The public lecture, titled Human Rights and Law and Order Politics, was hosted by the School of Humanities and Social Sciences in Bathurst and touched on a range of issues including politics and media, bail, sentencing, serious sex and violence offenders, terrorism, bikies and drug laws.
Introducing himself and his topic, Mr Cowdery contextualised his lecture with the observation that he had been interested and engaged in protecting human rights while he was at the Bar and much longer than his nearly 16 years as NSW Director of Public Prosecutions.
“The overall purpose of the criminal law must surely be the protection of the community, and one specific important purpose of the law is to protect the human rights of those who are subject to it,” Mr Cowdery said. “This requires a balancing of apparently conflicting considerations, and indeed, much of the practice of criminal law involves judgment and balance.
“Human rights cannot be and are not ignored in the criminal justice system. For at least the last 60 years prosecutors have been increasingly required to incorporate into the execution of their difficult duties the observance and protection of the human rights of all involved in the criminal justice process and to do that in the application of the just rule of law.”
Mr Cowdery then addressed his concerns about the influence of modern media on politics and thus on ‘law and order’, saying, “It is not overstating the situation to say that on occasions the lawmakers have taken their drafting instructions from the most prominent rantings of the tabloid media. There have been many examples of inappropriate knee-jerk political reaction to bad press or police demands, often ultimately demonstrating the truth of the old adage that ‘bad cases make bad law’.
“Oscar Wilde once observed, long before the advent of electronic mass media, that ‘by giving us the opinions of the uneducated, modern journalism keeps us in touch with the ignorance of the community’. Not only are we now kept in touch with its ignorance, we can be almost overwhelmed by it and forced to see it applied more generally. Talkback radio plays a large part in that. As long ago as 1990 the former Australian Broadcasting Tribunal said, with masterly understatement, ‘Talkback encourages robust debate on issues by people who are not fully informed’.”
Mr Cowdery expressed a concern that changes to bail laws in NSW since 2002 have undermined an accused person’s right to the presumption of innocence. Similarly, he noted that a trend in sentencing towards greater punitiveness, ‘… of more and harsher penalties for criminal conduct and the extension of punishment beyond the sentences imposed by trial judges’, had not resulted in less crime or a safer society.

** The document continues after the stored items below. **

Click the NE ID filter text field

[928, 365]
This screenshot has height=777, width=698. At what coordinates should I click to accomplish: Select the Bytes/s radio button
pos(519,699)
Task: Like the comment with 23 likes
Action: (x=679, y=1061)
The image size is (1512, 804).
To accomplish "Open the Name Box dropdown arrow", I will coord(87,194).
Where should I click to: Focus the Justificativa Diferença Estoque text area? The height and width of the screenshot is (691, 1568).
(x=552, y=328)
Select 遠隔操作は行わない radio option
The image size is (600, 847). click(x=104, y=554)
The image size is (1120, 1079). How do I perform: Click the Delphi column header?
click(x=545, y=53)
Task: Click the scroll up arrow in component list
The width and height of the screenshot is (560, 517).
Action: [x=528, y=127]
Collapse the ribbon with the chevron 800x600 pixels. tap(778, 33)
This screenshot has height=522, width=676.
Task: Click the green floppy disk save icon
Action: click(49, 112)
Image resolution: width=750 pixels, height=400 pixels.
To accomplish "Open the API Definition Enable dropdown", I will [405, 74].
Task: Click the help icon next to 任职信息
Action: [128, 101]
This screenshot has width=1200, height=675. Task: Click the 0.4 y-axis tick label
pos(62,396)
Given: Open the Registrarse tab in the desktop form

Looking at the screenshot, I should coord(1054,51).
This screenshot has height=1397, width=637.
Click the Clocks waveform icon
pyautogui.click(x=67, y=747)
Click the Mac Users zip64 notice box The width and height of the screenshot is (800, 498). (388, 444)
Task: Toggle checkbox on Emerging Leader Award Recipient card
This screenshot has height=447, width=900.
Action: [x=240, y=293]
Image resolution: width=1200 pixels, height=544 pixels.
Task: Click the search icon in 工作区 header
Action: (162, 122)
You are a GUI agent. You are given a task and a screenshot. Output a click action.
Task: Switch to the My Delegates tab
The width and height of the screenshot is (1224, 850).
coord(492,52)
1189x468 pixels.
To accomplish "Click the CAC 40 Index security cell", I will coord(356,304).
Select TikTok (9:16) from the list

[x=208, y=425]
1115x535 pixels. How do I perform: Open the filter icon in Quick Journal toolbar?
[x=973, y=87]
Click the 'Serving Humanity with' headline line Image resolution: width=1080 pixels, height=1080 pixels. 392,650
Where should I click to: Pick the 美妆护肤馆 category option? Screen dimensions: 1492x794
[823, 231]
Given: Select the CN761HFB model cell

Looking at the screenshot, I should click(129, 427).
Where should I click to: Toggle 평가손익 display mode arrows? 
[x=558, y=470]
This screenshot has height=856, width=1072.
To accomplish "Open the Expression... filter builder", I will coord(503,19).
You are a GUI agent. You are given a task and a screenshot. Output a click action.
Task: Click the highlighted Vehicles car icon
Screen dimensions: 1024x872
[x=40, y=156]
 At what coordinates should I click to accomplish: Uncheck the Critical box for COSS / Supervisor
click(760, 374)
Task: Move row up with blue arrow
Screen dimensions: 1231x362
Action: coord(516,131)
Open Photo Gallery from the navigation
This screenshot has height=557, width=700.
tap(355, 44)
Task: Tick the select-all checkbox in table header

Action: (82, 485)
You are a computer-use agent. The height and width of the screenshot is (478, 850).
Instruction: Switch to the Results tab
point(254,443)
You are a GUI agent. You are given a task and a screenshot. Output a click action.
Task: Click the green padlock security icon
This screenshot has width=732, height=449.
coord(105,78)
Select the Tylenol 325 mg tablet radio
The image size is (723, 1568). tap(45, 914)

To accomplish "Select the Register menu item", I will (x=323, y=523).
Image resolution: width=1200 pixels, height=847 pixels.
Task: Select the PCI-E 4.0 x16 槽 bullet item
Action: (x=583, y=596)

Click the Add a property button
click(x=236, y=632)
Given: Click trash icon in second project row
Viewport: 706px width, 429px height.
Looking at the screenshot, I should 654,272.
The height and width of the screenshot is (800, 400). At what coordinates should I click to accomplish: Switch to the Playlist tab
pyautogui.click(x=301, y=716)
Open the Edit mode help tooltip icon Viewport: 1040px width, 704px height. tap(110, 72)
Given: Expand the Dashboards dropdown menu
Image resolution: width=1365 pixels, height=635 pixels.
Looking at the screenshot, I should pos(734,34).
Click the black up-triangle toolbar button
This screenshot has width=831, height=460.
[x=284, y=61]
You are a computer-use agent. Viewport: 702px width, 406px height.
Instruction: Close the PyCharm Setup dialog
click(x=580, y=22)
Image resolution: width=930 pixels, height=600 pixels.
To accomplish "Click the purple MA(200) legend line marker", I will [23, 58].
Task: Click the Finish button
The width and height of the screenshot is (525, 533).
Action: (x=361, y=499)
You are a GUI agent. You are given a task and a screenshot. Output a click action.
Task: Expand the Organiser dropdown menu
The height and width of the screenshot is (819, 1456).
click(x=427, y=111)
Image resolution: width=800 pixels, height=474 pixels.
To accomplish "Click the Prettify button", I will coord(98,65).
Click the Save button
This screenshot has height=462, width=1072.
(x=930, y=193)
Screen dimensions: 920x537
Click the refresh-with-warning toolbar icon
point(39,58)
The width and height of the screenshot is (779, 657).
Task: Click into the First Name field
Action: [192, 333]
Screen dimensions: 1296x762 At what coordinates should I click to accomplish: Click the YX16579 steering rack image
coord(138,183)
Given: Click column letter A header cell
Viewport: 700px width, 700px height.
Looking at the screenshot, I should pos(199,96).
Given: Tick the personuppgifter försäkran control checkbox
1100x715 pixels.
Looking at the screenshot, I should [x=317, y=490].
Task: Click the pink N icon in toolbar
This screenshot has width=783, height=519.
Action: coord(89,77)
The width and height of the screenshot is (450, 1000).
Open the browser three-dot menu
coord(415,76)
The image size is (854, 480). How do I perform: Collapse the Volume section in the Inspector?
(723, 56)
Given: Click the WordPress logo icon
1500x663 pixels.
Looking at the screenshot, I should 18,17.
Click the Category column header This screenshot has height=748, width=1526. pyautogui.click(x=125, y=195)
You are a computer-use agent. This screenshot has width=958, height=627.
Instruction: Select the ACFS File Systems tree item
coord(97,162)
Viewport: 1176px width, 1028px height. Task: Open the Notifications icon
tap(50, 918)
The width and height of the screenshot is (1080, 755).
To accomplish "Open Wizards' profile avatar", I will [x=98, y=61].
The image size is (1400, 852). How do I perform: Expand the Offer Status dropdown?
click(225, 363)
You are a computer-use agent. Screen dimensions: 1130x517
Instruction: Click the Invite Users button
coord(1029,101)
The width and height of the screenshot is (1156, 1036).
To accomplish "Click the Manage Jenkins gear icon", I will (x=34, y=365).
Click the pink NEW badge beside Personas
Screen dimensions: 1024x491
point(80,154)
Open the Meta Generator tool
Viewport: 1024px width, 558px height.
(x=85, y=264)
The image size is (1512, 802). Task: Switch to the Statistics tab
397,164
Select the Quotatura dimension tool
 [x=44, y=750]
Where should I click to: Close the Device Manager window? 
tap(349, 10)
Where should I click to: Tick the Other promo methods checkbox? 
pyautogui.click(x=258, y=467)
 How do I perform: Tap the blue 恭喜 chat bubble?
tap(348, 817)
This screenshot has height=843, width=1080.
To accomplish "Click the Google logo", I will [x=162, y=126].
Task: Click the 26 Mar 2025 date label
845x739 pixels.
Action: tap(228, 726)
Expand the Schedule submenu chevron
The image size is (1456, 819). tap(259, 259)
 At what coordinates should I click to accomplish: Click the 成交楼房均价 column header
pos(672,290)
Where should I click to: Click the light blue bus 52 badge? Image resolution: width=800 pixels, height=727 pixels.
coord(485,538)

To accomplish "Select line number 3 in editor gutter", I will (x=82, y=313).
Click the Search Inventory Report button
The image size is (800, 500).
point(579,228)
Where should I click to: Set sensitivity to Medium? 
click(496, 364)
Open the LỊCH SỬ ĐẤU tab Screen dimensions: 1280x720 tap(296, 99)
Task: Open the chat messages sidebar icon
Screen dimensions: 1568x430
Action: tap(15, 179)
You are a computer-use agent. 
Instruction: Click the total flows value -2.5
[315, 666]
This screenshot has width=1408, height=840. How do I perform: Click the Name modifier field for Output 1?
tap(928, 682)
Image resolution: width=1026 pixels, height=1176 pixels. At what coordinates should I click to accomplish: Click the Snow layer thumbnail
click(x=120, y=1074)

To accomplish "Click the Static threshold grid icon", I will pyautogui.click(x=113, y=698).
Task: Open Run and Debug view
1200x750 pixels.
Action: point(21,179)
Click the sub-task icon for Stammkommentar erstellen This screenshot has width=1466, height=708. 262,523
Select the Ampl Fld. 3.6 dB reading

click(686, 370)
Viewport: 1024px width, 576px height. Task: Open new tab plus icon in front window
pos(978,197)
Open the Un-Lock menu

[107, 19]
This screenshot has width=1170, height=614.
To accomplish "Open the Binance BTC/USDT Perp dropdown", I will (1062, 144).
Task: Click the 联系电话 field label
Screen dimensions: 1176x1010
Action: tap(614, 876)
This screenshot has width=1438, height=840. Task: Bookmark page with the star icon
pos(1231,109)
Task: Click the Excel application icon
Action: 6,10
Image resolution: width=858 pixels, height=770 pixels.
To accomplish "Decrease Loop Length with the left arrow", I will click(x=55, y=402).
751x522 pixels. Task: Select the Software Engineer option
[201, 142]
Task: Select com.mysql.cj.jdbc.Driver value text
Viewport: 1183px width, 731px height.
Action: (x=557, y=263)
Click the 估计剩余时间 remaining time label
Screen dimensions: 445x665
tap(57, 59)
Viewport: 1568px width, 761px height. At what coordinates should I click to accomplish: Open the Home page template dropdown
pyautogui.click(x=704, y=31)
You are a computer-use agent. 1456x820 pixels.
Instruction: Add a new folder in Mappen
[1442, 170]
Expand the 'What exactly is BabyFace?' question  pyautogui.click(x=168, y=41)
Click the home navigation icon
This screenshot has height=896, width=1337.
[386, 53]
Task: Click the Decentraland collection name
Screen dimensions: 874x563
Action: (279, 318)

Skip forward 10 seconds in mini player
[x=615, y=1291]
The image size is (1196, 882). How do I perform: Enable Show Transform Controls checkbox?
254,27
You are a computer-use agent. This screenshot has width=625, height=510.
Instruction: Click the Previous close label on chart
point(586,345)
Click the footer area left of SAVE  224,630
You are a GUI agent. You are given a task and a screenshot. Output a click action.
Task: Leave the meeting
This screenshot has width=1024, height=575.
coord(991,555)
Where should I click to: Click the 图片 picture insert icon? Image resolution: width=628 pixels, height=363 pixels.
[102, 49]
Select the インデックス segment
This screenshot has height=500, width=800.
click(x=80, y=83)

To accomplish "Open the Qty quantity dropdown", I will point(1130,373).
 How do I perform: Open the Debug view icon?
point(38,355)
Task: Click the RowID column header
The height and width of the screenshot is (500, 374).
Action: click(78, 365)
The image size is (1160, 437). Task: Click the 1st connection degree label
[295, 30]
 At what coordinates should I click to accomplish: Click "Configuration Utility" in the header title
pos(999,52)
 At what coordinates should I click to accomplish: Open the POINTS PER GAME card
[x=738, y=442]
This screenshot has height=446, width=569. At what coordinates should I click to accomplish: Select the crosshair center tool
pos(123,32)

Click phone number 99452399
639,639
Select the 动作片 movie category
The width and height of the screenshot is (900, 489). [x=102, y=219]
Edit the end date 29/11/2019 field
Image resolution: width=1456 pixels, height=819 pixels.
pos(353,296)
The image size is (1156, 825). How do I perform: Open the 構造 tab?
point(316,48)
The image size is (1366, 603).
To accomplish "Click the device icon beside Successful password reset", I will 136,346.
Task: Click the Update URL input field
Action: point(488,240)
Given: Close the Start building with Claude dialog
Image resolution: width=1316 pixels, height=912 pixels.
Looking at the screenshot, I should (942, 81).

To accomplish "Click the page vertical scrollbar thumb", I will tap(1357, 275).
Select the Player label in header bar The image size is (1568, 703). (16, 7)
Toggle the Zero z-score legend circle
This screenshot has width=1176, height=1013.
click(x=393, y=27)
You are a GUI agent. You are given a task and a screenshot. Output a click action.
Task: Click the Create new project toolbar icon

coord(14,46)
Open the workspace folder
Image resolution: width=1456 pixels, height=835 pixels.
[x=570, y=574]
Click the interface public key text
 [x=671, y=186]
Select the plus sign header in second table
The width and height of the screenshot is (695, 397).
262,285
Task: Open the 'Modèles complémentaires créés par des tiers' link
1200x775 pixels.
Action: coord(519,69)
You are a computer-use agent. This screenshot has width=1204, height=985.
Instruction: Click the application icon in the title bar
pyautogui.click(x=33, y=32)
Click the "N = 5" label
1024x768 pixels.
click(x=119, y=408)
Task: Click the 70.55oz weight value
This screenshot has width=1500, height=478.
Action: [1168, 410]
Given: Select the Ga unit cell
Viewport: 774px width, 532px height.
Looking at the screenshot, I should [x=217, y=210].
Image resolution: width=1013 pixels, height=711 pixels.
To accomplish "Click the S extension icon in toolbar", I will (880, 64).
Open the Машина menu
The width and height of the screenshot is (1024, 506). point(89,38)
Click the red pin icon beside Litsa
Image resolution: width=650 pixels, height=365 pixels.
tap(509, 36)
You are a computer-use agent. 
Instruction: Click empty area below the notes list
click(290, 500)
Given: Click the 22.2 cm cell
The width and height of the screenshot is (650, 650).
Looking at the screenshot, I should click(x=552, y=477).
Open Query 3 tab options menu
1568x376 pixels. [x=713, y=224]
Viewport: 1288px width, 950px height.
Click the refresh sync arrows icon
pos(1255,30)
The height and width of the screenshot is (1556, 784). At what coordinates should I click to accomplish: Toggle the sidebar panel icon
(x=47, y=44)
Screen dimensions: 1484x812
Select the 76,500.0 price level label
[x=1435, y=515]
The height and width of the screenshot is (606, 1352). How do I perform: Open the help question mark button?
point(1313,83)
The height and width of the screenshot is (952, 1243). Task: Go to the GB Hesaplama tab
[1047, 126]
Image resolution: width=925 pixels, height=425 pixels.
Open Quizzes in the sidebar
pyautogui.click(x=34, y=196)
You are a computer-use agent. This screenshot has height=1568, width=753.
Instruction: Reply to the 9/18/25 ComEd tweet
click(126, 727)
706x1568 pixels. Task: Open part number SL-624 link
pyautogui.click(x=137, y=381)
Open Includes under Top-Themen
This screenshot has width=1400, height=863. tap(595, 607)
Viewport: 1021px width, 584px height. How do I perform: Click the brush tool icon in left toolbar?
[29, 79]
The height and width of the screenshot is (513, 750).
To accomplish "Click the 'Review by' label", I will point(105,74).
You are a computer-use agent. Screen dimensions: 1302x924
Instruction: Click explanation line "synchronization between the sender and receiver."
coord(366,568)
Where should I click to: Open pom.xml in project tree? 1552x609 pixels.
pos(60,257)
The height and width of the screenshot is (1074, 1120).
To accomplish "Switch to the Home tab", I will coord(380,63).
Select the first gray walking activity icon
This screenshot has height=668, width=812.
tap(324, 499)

He also observed that he believed there is no need for the exceptional measures introduced to counter the threat of terrorism to be extended to everyday criminal law enforcement in Australia. He was critical of the new ‘bikie gang laws’, especially for their disregard of the principles of human rights protection that have been reflected in the general criminal law.
In concluding, before he answered questions from the audience, Mr Cowdery drew attention to the recent and on-going debate about a national charter of human rights for Australia.